Une propositions avec des points communs et des divergences par rapport à notre situation Suisse, donc. Premièrement évidemment, l'autorisation de l'assistance au suicide sans autorisation de l'euthanasie active. Les Britanniques exigeraient cependant la participation de professionnels de la santé, contrairement à nous. Comme nous pourtant, ils distingueraient la prescription létale de l'assistance à proprement parler, et n'exigeraient pas qu'un médecin pratique l'assistance le jour même. Ils exigeraient comme condition un état de maladie terminale. En Suisse, l'Académie Suisse des Sciences Médicales fait de même, mais ni la législation ni la pratique des associations ne l'exigent. C'est un des points de débat dans notre pays.

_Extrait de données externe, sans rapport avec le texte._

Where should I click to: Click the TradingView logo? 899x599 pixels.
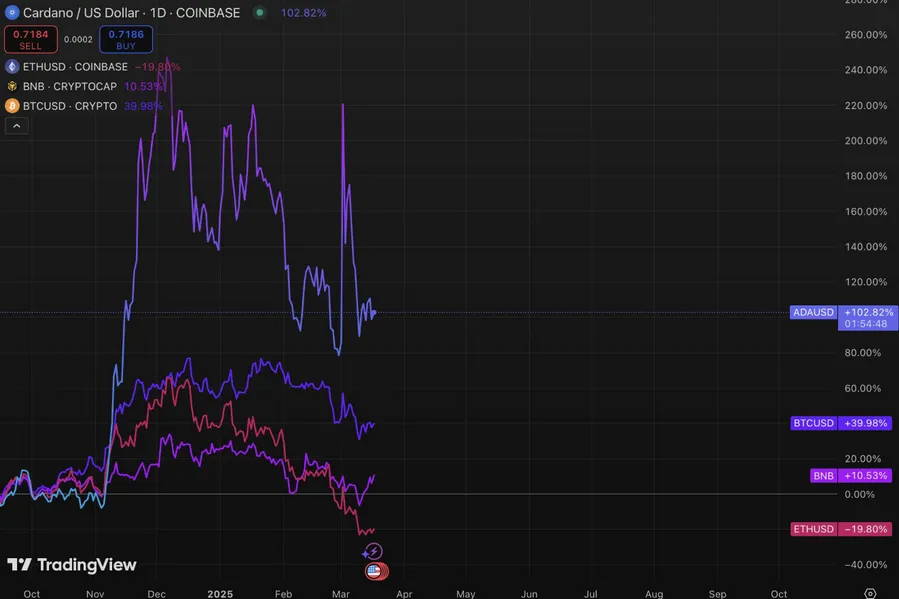(71, 565)
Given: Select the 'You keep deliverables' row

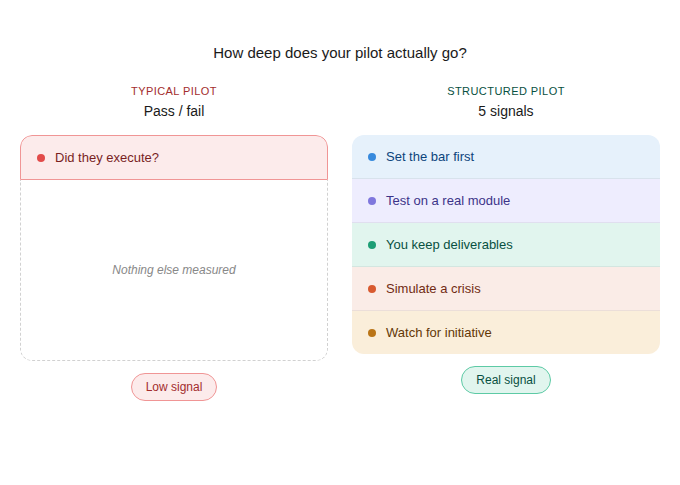Looking at the screenshot, I should (505, 245).
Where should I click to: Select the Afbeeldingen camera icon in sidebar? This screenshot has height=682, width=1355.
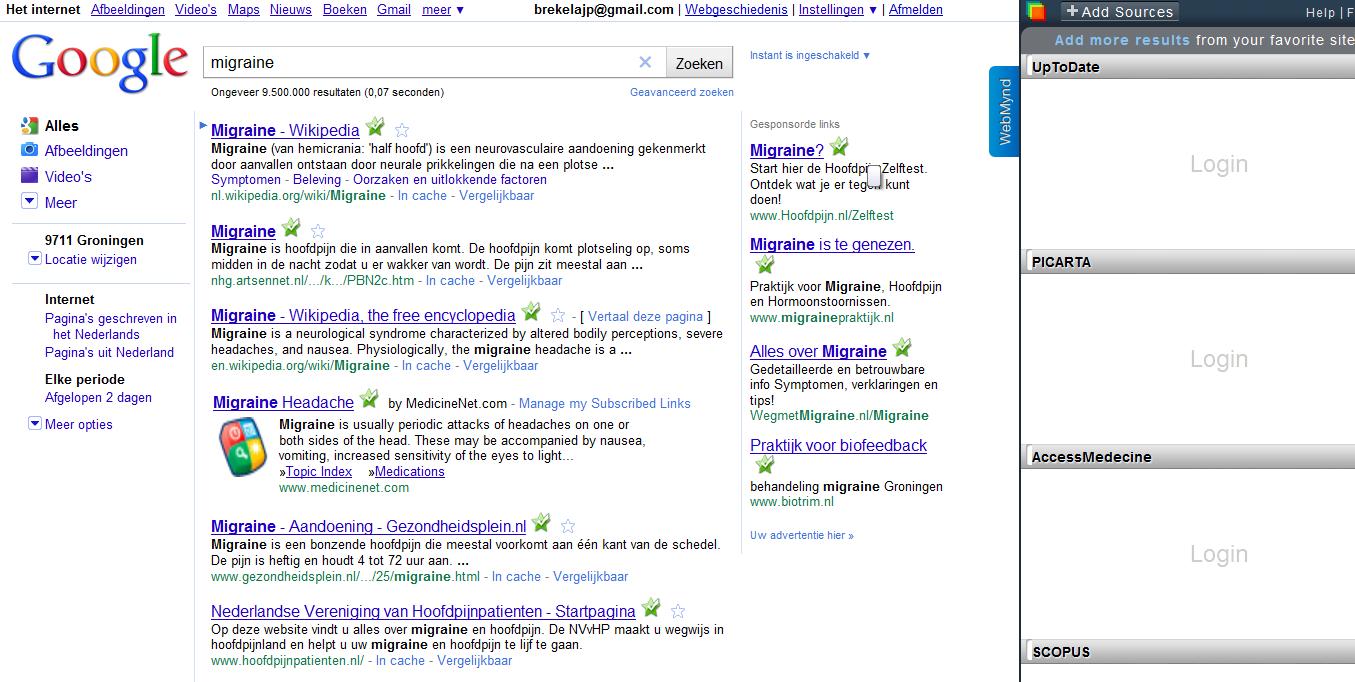29,150
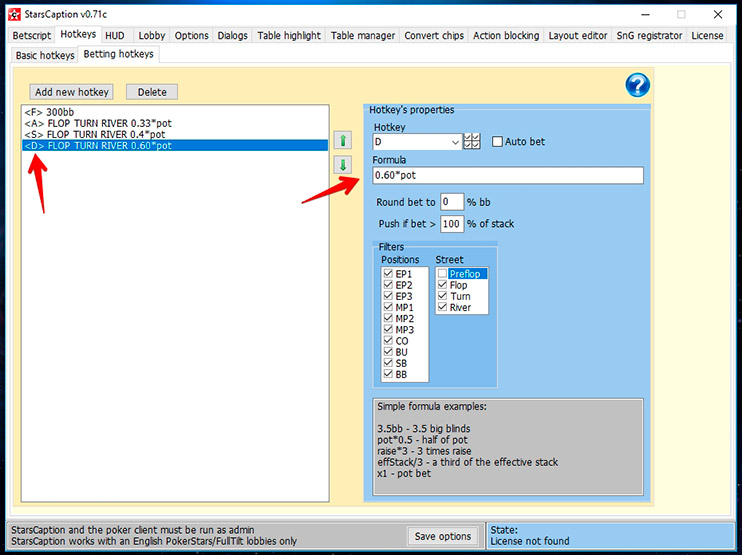Uncheck the BU position filter

[x=389, y=352]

La situation en Suisse influence évidemment le débat britannique. Actuellement, l'interdiction de l'assistance au suicide en Angleterre pousse chaque année un certain nombre de personnes en fin de vie à prendre 'un aller-simple pour Dignitas'. Ils viennent en Suisse pour y mourir. Les proches qui les accompagnent n'ont souvent pas de garantie légale d'échapper aux poursuites. Même si aucun cas de sanction contre des individus n'a été répertorié dans ces cas, la crainte de devenir complice en étant là, en tenant la main d'une personne aimée, en acceptant sa tête sur son épaule, n'est jamais bien éloignée. Changer la loi anglaise signifierait, entre autres, permettre à ces personnes de mourir chez elles et écarter de leurs proches la peur du tribunal lors de leurs derniers instants.
Un autre point commun est cependant le côté très honnête et humain du débat. Quelques citations extraites des Lords:
"Ceux qui soignent des personnes vulnérables ne connaissent que trop bien ces moments de désespoir noir qui amènent ces paroles: 'je serais mieux mort, tu pourrais vivre ta vie'".
"Si nous aimons vraiment notre prochain comme nous-même, comment lui refuser la mort que nous voudrions nous-mêmes, si nous étions dans les mêmes circonstances?"
"Nous savons tous les mêmes choses, regardons les mêmes enjeux, nous avons tous fait face à des situations semblables lors de la mort de membres de notre famille et de nos amis, et nous sommes arrivés à des conclusions différentes sur ce que signifie la compassion."
En fait c'est exactement cela. Une question profondément partagée, à laquelle nous ne donnons pas tous la même réponse. Face à une question aussi généralement humaine, comment ne pas vouloir une législation qui soit la même pour tous? Face à des réponses aussi différentes, au nom de quoi interdire quoi ? Un débat honnête, oui, et une histoire à suivre.